O início de tarde deste domingo foi abalado com uma marca inédita que pontua a natureza trágica do nosso tempo: com mais 10 pessoas a cair perante a Covid-19, Portugal ultrapassou a marca das 2000 mortes provocadas pela pandemia.

Este é apenas um funesto número a juntar-se a outros quase tão negativos. Somando-se os 904 novos casos registados hoje aos 963 revelados ontem, o fim de semana que deu o início a este mês de outubro acabou por ser o pior desde março, quando a pandemia atravessou as fronteiras nacionais.

Mais: de acordo com as contas feitas pelo Observador, estes dois dias de fim de semana apenas ficam atrás de 10 de abril (1516 casos) e 31 de março (1035 casos) como aqueles onde mais casos foram registados, e é a primeira vez que há mais de 900 casos registados em dois dias seguidos.

Haverá causa para alarme? De acordo com os nossos responsáveis políticos e técnicos, não, Depois do secretário de Estado da Saúde, Diogo Serras Lopes, e da diretora-geral da Saúde, Graça Freitas, terem dito que a capacidade dos hospitais se mantinha sob controlo, que não seria necessário dar uso a hospitais de retaguarda e que a quantidade de surtos "reflete um número bastante inferior em comparação ao de outros períodos”, hoje foram António Costa e Marcelo Rebelo de Sousa a providenciar explicações aos portugueses.

Da parte do Presidente da República, Marcelo relembrou que esta aceleração da pandemia em Portugal segue em voga como o resto da Europa e que se esperava este aumento com a “abertura das escolas e o regresso à atividade social plena”.

Para além disso, o chefe de Estado disse ainda que “não há stress sobre o Serviço Nacional de Saúde, no sentido que nem nos internados nem nos cuidados intensivos estamos a atingir o que se chama agora linhas vermelhas e muito menos linhas vermelhas em termos de óbitos”.

Costa também abordou a pressão sobre o SNS, alinhando na bitola de que a capacidade de resposta “tem-se mantido estável e o reforço tem vindo a ser feito”. No entanto, o primeiro-ministro deixou também um aviso. "Não podemos recorrer, como fizemos em março, a confinamentos e à paralisação do país outra vez" pois "o rendimento das famílias, os empregos e as empresas não aguentariam isso de novo”, alertou o primeiro-ministro.

Por isso mesmo, “estamos exclusivamente nas nossas próprias mãos e na forma como cumprimos as regras básicas. Se cumprirmos todas, vamos controlando a pandemia. Se não cumprirmos, temos situações dramáticas como alguns estão a viver”, completou Costa.

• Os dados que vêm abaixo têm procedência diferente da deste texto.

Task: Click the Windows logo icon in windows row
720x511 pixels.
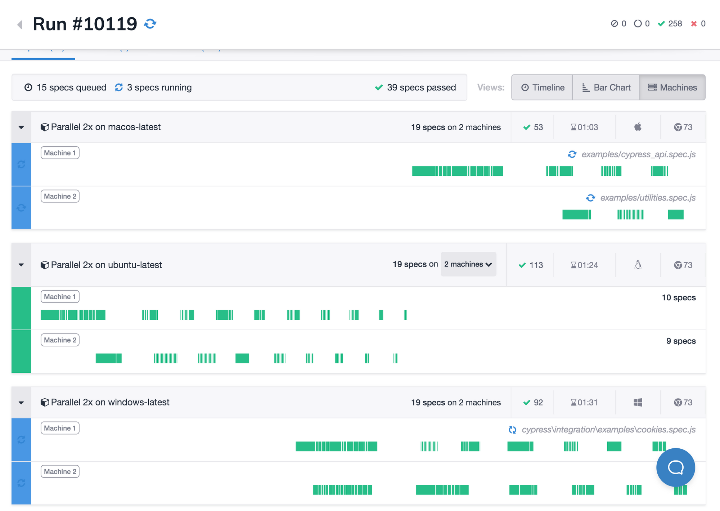Action: point(638,402)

Perante a incerteza do que poderá significar o início de uma “segunda vaga” — é o que cada vez mais virologistas defendem — os responsáveis políticos estão, portanto, a manter uma postura cautelosa e prudente no discurso. O final do dia, porém, levou a realidade da Covid-19 para o seu âmago. A SIC avançou que António Lobo Xavier, antigo dirigente político do CDS, acusou positivo a um teste à doença. Onde está a relação? É que Lobo Xavier é também conselheiro de Estado e esteve presente na última reunião presencial, que decorreu na passada terça-feira, 29 de setembro, no Palácio da Cidadela, em Cascais.

Tendo Lobo Xavier comparecido à reunião, sobram as dúvidas se outros dos conselheiros de Estado também podem ter ficado contaminados. Marcelo Rebelo de Sousa, já se sabe, testou negativo à Covid-19 já depois desse ajuntamento, pelo que estará, em teoria, livre de perigo.

No entanto, também António Costa e o presidente da Assembleia da República, Eduardo Ferro Rodrigues, estiveram presentes, assim como vários conselheiros de Estado em idade de risco — de Francisco Pinto Balsemão a Ramalho Eanes, de Jorge Sampaio a Cavaco Silva. É sabido até à data que todos já estão a ser testados pela Fundação Champalimaud, mas os resultados só se saberão amanhã.

Em véspera do dia da República, a Covid-19 não prestou vassalagem e ameaçou assim por em causa as próprias figuras do Estado.